Concern over discarded cigarette butts on Welsh streets
Littered cigarette butts were found on more than eighty percent of streets in Wales last year according to the anti-smoking organisation, ASH Wales.
They say more needs to be done to reduce the harmful effects of the litter smokers leave behind. According to the charity, birds and fish are mistaking the butts for food which is resulting in them being poisoned and killed.
This comes ahead of No Smoking Day 2019 tomorrow.
Diana Milne from the charity says people don’t understand the impact of dropping their cigarettes on the streets.
“Cigarette butts are the most littered item in the world. A lot of smokers don’t realise that cigarettes are not biodegradable. They contain plastic and they can stay in the environment for up to fifteen years.”
ASH Wales say the cigarettes release harmful chemicals into the water and contribute to the death of marine animals.
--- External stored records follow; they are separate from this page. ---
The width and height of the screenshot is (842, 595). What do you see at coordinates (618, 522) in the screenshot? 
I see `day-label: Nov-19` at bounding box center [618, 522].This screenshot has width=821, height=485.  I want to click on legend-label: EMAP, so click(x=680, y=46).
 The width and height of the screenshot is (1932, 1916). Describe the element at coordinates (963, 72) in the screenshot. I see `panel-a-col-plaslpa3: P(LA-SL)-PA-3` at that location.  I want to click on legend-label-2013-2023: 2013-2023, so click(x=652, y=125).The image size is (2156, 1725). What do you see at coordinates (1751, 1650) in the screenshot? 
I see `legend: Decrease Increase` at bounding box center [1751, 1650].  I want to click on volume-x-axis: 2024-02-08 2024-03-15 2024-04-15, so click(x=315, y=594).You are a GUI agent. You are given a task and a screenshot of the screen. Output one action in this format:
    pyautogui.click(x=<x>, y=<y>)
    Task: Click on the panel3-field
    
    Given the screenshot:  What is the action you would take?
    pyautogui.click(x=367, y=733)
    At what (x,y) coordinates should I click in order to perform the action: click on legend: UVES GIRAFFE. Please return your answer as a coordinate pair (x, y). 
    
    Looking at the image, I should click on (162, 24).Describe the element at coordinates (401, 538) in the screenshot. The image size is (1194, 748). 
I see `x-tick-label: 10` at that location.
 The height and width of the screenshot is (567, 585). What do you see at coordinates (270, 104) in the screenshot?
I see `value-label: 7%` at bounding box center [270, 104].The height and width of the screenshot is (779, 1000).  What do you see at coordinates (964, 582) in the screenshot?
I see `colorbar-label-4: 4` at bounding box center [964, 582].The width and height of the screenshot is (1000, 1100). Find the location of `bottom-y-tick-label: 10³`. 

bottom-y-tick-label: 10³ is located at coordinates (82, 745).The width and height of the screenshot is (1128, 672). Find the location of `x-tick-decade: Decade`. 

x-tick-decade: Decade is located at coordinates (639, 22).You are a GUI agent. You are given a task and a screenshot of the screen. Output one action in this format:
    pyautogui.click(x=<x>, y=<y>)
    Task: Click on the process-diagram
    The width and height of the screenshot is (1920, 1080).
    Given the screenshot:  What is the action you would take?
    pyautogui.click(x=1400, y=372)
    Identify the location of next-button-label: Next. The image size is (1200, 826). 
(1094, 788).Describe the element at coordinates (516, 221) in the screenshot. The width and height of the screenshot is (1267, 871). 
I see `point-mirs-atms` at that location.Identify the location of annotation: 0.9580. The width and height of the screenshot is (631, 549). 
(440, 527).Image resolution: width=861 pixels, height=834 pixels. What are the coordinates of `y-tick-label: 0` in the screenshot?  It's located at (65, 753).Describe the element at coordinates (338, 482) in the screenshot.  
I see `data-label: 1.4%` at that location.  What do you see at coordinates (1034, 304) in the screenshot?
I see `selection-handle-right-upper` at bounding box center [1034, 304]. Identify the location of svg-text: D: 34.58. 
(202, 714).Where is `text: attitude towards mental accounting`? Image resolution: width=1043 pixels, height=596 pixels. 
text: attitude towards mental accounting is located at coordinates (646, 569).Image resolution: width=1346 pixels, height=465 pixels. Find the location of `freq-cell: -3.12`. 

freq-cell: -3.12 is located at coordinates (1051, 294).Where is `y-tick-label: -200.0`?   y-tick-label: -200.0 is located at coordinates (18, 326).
The charity says more than one hundred tonnes of smoking related litter is dropped every day in the UK.
People have taken to social media to discuss the issue, including academics.
They’ve teamed up with Keep Wales Tidy to raise awareness of the issue.
Keep Wales Tidy say the smoking litter has been found in the guts of marine wildlife around the country.
Nia Lloyd from the organisation says it’s a problem that could easily be solved.
“There are many things that can be done to improve the situation. We believe that raising awareness of the environmental impacts is key, along with education.”
Figures show there are fewer smokers in Wales than ever before but the charities say the number is still too high. More than 6 million cigarettes are smoked in Wales every day.
They say they hope No Smoking Day will raise awareness of the issue.